While later we ended up having a man chat after and I was left feeling upbeat about life. He’s quite a bit older than me so its a kind of big brother vibe which is nice and something I’ve always wanted. And as I sat in my room just getting ready for bed feeling good about my day…she comes home.

My female flatmate, who is cool! don’t get me wrong, but I don’t connect with her like I do the guy. But, this was about to change.

I got a text from her while she was in her room asking if I was up, I just want to share that I replied saying ‘No, I’m asleep’ cos I thought that shit was pretty funny. She saw it as an excuse to knock on my door and see if I was about.

Now, what I left out was that in getting changed I had my blind up, and as I pulled down my jeans in Levi advert fashion (minus the homo erotic muscles) said female flatmate rode past on her bike and saw me in the window now in my boxers.

So…I’d be lying if I said I wasn’t worried about said door knock. I thought ‘oh shit, she’s had a few drinks and wants to get it on’ given that the day before we both shared our frustrations with single life and she spoke of her tinder date fails. And as she walked in, in her bed clothes I seriously heard my internal voice just say “Oh god, please no why me! this is going to be so awkward rejecting her”

“what is wrong with these fucking men?” she wails, before almost bursting into tears. I invite her to sit on my bed (still dubious so keeping myself very closed off and distant) and tell me more.
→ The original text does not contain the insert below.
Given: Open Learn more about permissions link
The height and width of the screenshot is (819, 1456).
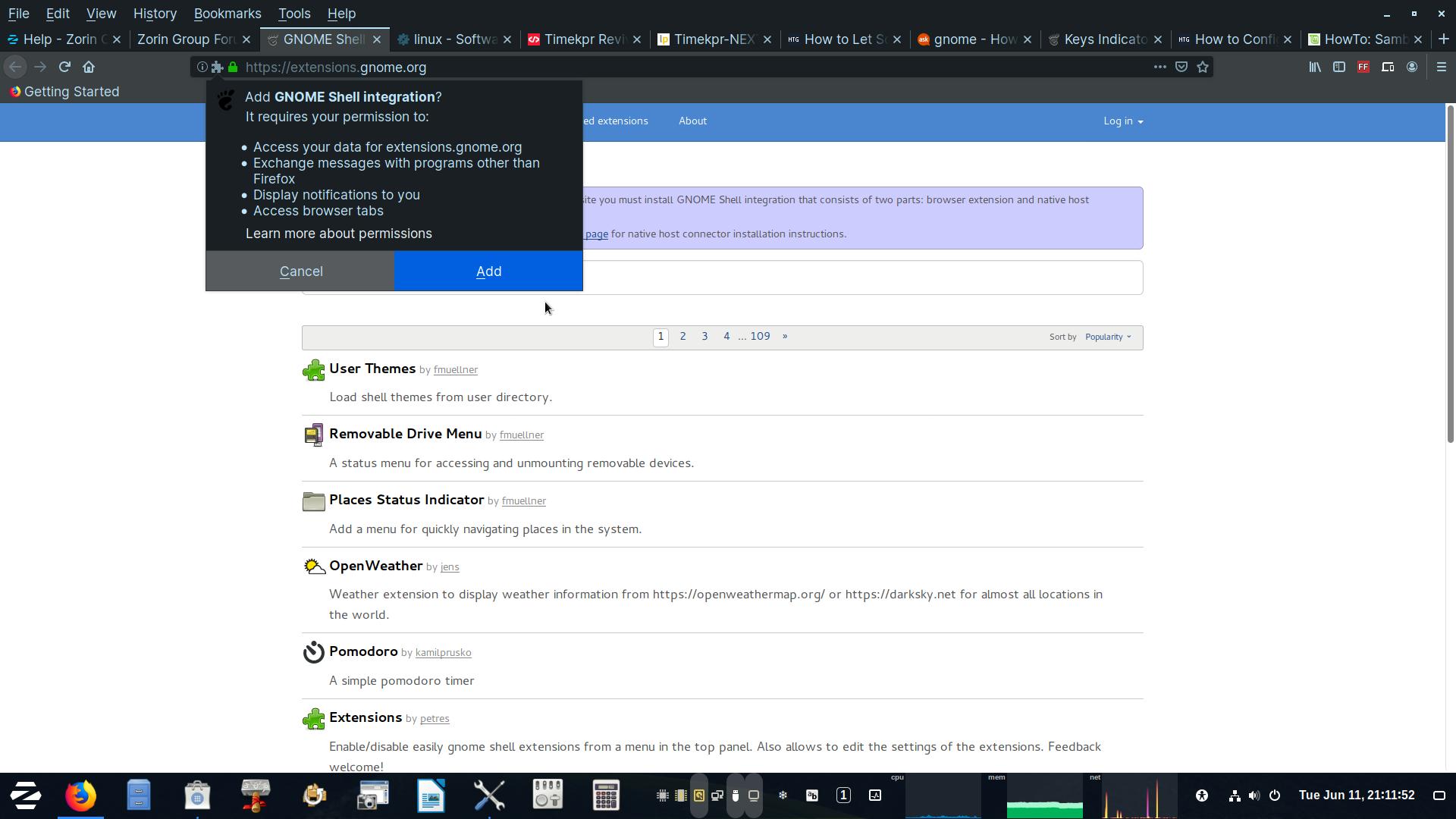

We only spoke on the subject for a brief moment before the focus became how her work and boss is abusing her and making her really upset. She then disclosed how she’s not had a great time lately, and given that she had not long beaten a breast cancer scare and had chemo etc less than a year before she feels she should be doing more with her life after fighting so hard to keep it.

It was all so much to take on, I didn’t know what to say or do. And just then, another layer to the cake. “And, I can’t stop taking cocaine. Its almost every night”

Ah, this old familiar. The drug using woes.

Instantly my sympathy levels dived as I was faced with my old nemesis. The drug “victim”. I mean yes, they are victims as are all addicts. But an addict who admits they have a problem and do something about it is one thing. But an addict who admits it for sympathy and a passing moment of support?

No.

I suggested she changed her job asap if thats the current root of her stress and that she focus more on herself than finding a man.

Lets see if she does either. I hope so, for her sake.

Its 1.13am, she just came home from Ireland after a detox break for a few days. My bedroom light is on…please don’t knock! let me go to bed now i’ve done my work.